High-Fat Dairy Linked to All-Cause, Breast Cancer Mortality

No relationship between low-fat dairy consumption and mortality or cancer recurrence
High-Fat Dairy Linked to All-Cause, Breast Cancer Mortality

FRIDAY, March 15 (HealthDay News) -- For women with a breast cancer diagnosis, high-fat dairy consumption is associated with a higher mortality risk, according to a study published online March 14 in the Journal of the National Cancer Institute.

Candyce H. Kroenke, Sc.D., M.P.H., from Kaiser Permanente in Oakland, Calif., and colleagues examined the correlation between dairy intake, recurrence, and mortality after breast cancer diagnosis using data from 1,893 female participants in the Life After Cancer Epidemiology study. The women were diagnosed with early-stage invasive breast cancer from 1997 to 2000 and completed the Fred Hutchinson Cancer Research Center Food Frequency Questionnaire after diagnosis. During a median follow-up of 11.8 years, 349 women had a recurrence and 372 died, with 189 deaths from breast cancer.

The researchers found that overall dairy intake was positively related to overall mortality, but was unrelated to breast cancer-specific outcomes.
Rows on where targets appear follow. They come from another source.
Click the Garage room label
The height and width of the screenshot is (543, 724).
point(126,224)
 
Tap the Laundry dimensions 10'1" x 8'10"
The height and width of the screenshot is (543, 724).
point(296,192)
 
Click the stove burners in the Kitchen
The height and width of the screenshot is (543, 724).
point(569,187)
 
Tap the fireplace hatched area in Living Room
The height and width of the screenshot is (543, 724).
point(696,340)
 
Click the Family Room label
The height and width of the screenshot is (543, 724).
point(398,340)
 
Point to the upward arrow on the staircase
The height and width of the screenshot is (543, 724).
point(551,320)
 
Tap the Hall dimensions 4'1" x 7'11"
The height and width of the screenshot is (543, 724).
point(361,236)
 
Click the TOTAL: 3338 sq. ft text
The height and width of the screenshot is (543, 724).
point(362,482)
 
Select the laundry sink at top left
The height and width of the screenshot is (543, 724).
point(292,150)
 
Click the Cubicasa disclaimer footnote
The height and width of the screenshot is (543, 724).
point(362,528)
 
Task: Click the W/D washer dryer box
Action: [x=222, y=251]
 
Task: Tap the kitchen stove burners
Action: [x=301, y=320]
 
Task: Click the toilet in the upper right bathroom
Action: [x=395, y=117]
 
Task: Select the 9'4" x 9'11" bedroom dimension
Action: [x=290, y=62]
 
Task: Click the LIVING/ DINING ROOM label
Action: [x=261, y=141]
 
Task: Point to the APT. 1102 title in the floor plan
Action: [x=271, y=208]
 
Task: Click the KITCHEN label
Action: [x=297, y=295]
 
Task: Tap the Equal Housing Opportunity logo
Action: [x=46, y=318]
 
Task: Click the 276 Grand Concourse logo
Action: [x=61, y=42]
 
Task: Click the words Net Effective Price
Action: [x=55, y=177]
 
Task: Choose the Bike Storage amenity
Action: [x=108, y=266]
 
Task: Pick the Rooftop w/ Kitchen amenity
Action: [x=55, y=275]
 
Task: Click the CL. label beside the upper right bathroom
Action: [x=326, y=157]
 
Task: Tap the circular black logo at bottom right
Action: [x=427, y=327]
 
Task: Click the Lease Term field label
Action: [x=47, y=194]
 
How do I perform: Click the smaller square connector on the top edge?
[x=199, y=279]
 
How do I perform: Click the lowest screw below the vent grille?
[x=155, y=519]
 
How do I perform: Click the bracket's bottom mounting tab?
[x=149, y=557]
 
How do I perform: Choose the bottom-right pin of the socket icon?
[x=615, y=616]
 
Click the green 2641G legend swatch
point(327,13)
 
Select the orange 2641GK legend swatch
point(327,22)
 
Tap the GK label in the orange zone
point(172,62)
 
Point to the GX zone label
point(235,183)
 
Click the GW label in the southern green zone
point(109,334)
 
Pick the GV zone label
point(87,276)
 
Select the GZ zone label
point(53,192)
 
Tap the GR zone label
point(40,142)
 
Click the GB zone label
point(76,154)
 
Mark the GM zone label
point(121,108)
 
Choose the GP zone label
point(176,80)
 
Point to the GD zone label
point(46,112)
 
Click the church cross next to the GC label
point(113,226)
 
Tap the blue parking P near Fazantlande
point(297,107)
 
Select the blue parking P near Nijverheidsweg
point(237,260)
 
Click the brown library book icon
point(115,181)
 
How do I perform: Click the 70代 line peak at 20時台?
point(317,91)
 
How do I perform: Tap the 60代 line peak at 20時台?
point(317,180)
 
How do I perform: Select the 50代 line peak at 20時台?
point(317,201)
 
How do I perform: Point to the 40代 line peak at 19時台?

There was no association between low-fat dairy intake and recurrence or survival, but high-fat dairy intake correlated positively with outcomes. Those consuming larger amounts of high-fat dairy had increased breast cancer mortality (P trend < 0.05), all-cause mortality (P trend < 0.001), and non-breast cancer mortality (P trend = 0.007), compared with the reference (0 to < 0.5 servings per day). Breast cancer recurrence was positively associated with high-fat dairy consumption, but the association was not statistically significant. The elevated risk persisted across different types of high-fat dairy products.

"Intake of high-fat dairy, but not low-fat dairy, was related to a higher risk of mortality after breast cancer diagnosis," write the authors.